###### Technical Articles

# Leveraging Influencers to Improve Your Predictive Forecasts Accuracy in SAP Analytics Cloud

# Introduction

Time-series forecasting is primarily about finding temporal patterns in the evolution of a KPI to be predicted. Using these patterns, a predictive model can generate predicted values for the future. Does the value follow a trend? Does the predicted value tend to have lower value on some specific month (periodicity analysis)?

For some use cases, accurate predictions can be achieved by relying only on the past values of the KPI to be predicted (please refer to this blog post for a good example of such use case).

But sometimes, the value to be predicted doesn’t only depend on time but also is correlated to other external factors. Probably, the sales for my company’s products are correlated to some extent to the money my company spends in marketing and advertisement.
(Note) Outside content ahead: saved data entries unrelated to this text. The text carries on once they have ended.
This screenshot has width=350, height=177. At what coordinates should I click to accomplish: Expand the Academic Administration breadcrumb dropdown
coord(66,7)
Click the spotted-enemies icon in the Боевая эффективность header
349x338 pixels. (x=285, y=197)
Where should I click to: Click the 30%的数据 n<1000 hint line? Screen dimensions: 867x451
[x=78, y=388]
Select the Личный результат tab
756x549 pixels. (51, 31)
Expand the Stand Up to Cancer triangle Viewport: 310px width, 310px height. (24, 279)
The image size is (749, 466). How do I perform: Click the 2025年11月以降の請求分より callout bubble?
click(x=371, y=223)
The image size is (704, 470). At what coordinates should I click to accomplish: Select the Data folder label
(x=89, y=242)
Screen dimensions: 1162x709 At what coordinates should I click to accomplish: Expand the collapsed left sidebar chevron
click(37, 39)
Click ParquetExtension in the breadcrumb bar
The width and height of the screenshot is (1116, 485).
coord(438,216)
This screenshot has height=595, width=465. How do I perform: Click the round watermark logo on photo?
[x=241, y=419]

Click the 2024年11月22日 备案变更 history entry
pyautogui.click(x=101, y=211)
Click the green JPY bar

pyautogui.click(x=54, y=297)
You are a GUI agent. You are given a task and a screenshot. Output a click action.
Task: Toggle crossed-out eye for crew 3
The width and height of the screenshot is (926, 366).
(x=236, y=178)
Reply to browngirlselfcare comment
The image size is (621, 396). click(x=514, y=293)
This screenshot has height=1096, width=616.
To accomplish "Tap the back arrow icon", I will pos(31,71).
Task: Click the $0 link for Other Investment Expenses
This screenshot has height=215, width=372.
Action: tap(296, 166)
Or the number of bikes hired in my city is correlated to the outside temperature.

In wave 2021.13 (2021 quarterly release 3), Predictive Planning introduces the influencers to the time-series forecasting models, allowing to take such factors into account. In this blog post I will show you how to use the influencers to get more insights from your data and possibly increase the accuracy of your predictive forecasts.

# Scenario

I am working for a company that is renting bikes in London. I have a planning model that contains a *BikeHires* measure that represents the count of hires each day as well as several measures related to the weather. Using *Predictive Planning* I would like to forecast the amount of bikes that will be hired for the coming 31 days.

In this scenario we will assume that the current day is July 31, 2015: this will allow us to compare the predictive forecasts to the values that really occurred in August 2015.

You can download this dataset if you want to recreate this example. Note that the columns *BikeHires*, *Temp. Min*, *Temp. Max*, *Temp. Mean*, *Humid. Min*, *Humid. Max*, *Humid. Mean* and *Rain* are expected to be measures. Other columns should be considered as dimensions.

You can refer to this blog post if you need help to create a planning model from a CSV file.

# Baseline Forecasts

Let’s create a “baseline” predictive model that predicts the number of hires using no influencers. We will request 31 forecast points after July 31, 2015 and learn from one entire year of historical data.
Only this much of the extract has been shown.